Si cette quote-part prélevée au profit de l’Etat est quantitativement faible, elle demeure mécaniquement liée à la durée de l’emprunt contracté, percevable annuellement dès le terme de la première année.

Cette contribution nommée TGF, pour Taxe Génération Future, dans la version française du progiciel du PID, est affectée à l’Etat qui l’emploiera au profit du développement économique et social de la Nation.

C’est à cet égard, que la «philosophie» du modèle financier qu’est le PID, exprime son sens profond et sa réelle pertinence.

A l’échelle d’un pays, il ne s’agit plus d’un seul emprunt actif contracté par an, mais bien de milliers d’emprunts, voire selon toute vraisemblance de millions, effectués par les particuliers (prêts à la consommation, prêts auto, prêts logements), les entreprises (investissements, recherche, développement, immobilier), ainsi que ceux contractés par les collectivités locales et territoriales.

Dans le modèle financier du PID, l’Etat percevra pour chacun de ces prêts, une somme minime en terme de proportion, mais de façon certaine durant toute la durée de l’emprunt, lui permettant en cela une lecture prévisionnelle claire de ses «rentrées de fonds».

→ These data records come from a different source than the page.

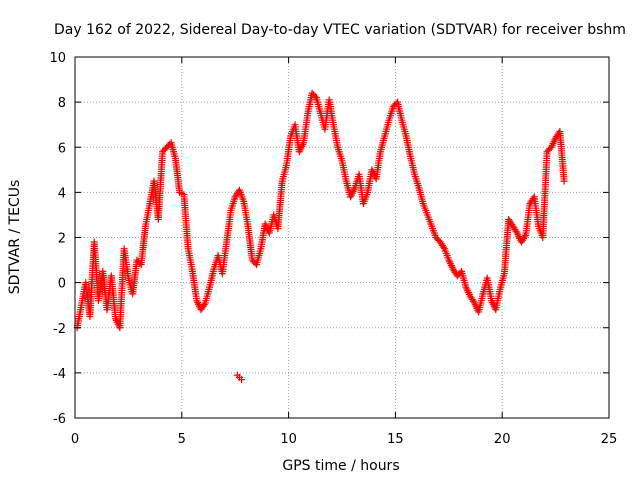 The image size is (640, 480). I want to click on y-tick-label: -6, so click(60, 420).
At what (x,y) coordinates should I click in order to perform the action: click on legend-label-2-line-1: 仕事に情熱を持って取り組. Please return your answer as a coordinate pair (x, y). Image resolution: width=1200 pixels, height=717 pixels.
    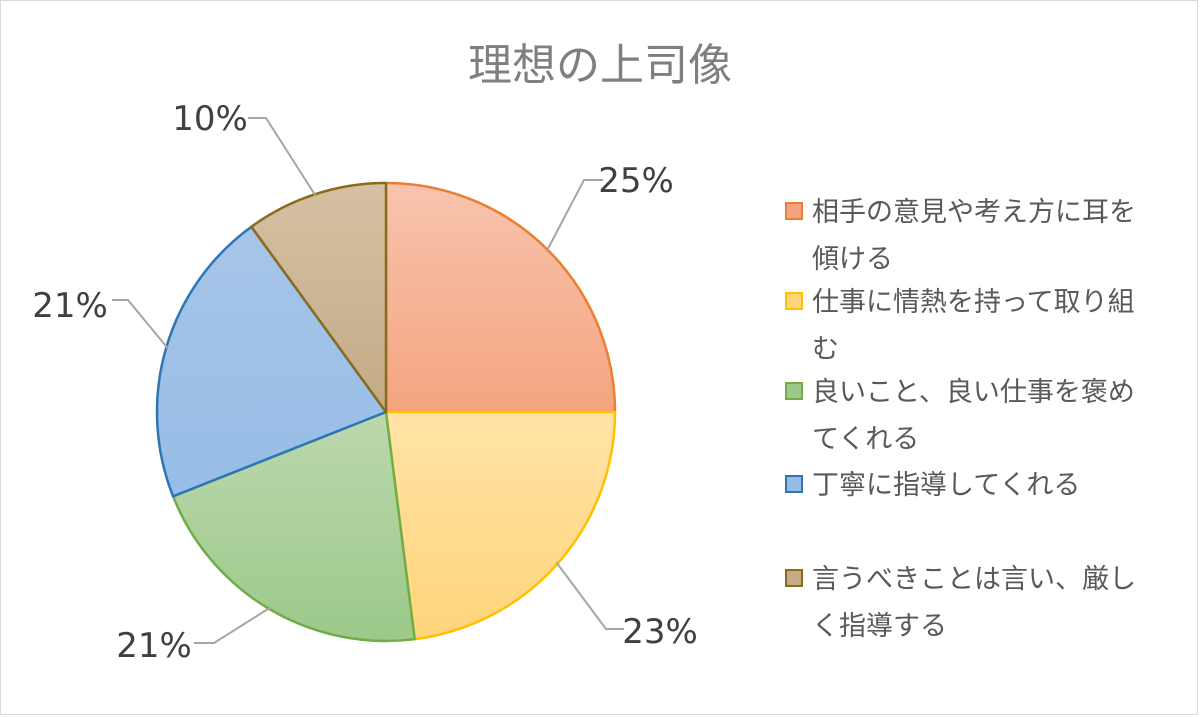
    Looking at the image, I should click on (974, 302).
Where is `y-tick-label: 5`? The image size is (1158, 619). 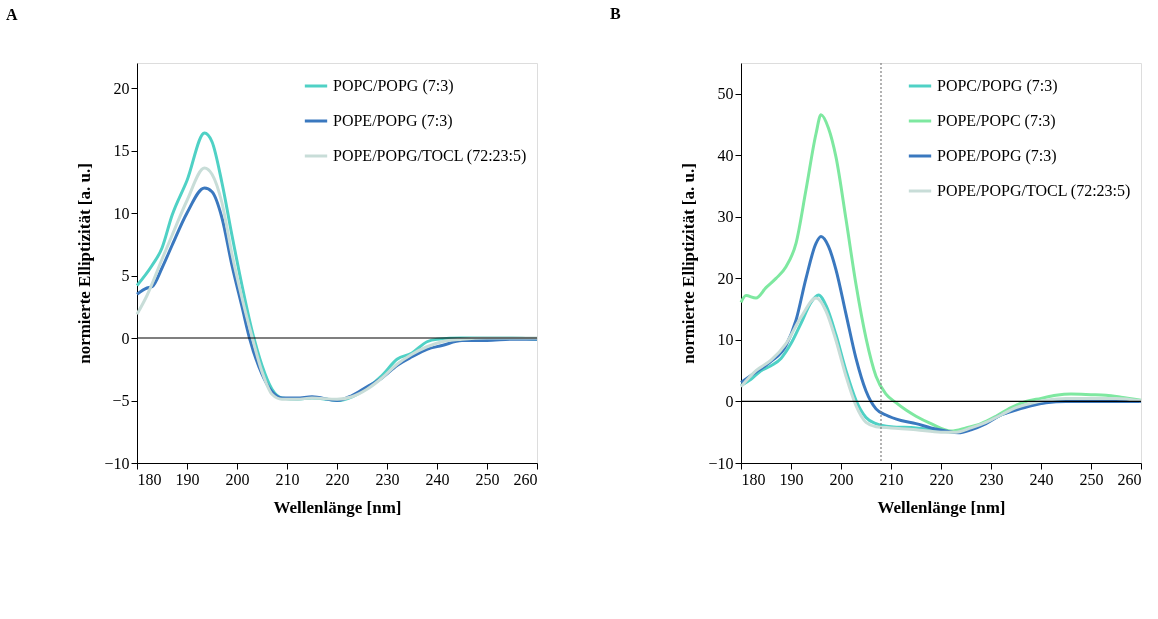
y-tick-label: 5 is located at coordinates (126, 276).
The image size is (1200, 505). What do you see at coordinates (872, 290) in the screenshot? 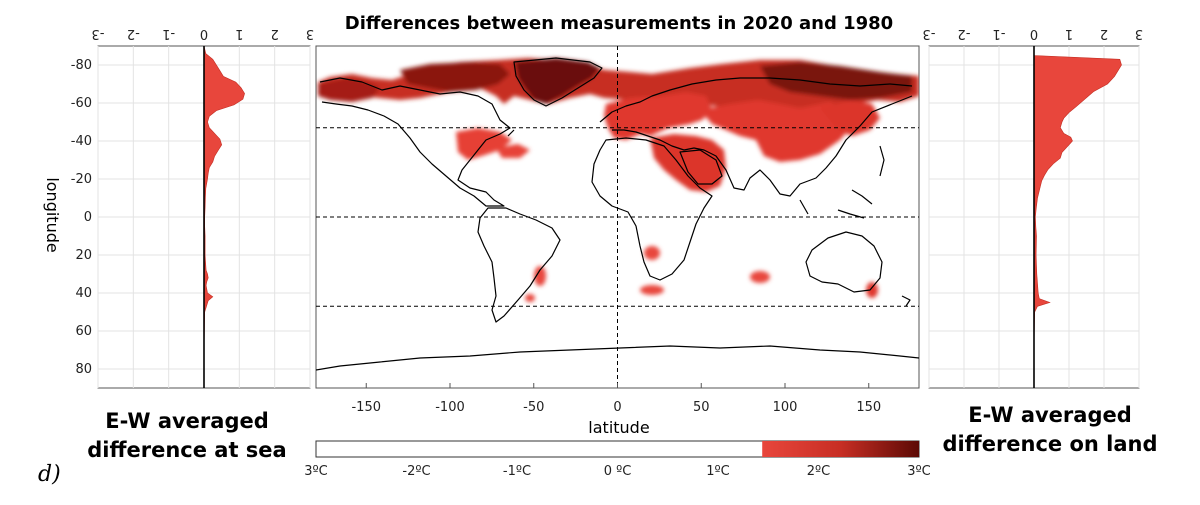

L’Etat peut alors, avec certitude, programmer et engager tout ou partie de son désendettement.

Ainsi, sans créer de taxes supplémentaires ou complémentaires, au seul moyen d’un prélèvement «indolore» qu’est le PID, ne nécessitant aucun coût de perception, et très moral tant sur le fond que sur la forme, un Etat peut recouvrer la totale maîtrise de ses finances et de ses budgets.

Cette liberté d’action retrouvée s’accompagnera très probablement, de celle de décider des enjeux sociétaux stratégique de son choix, qu’il aura alors les moyens pragmatiques d’instaurer.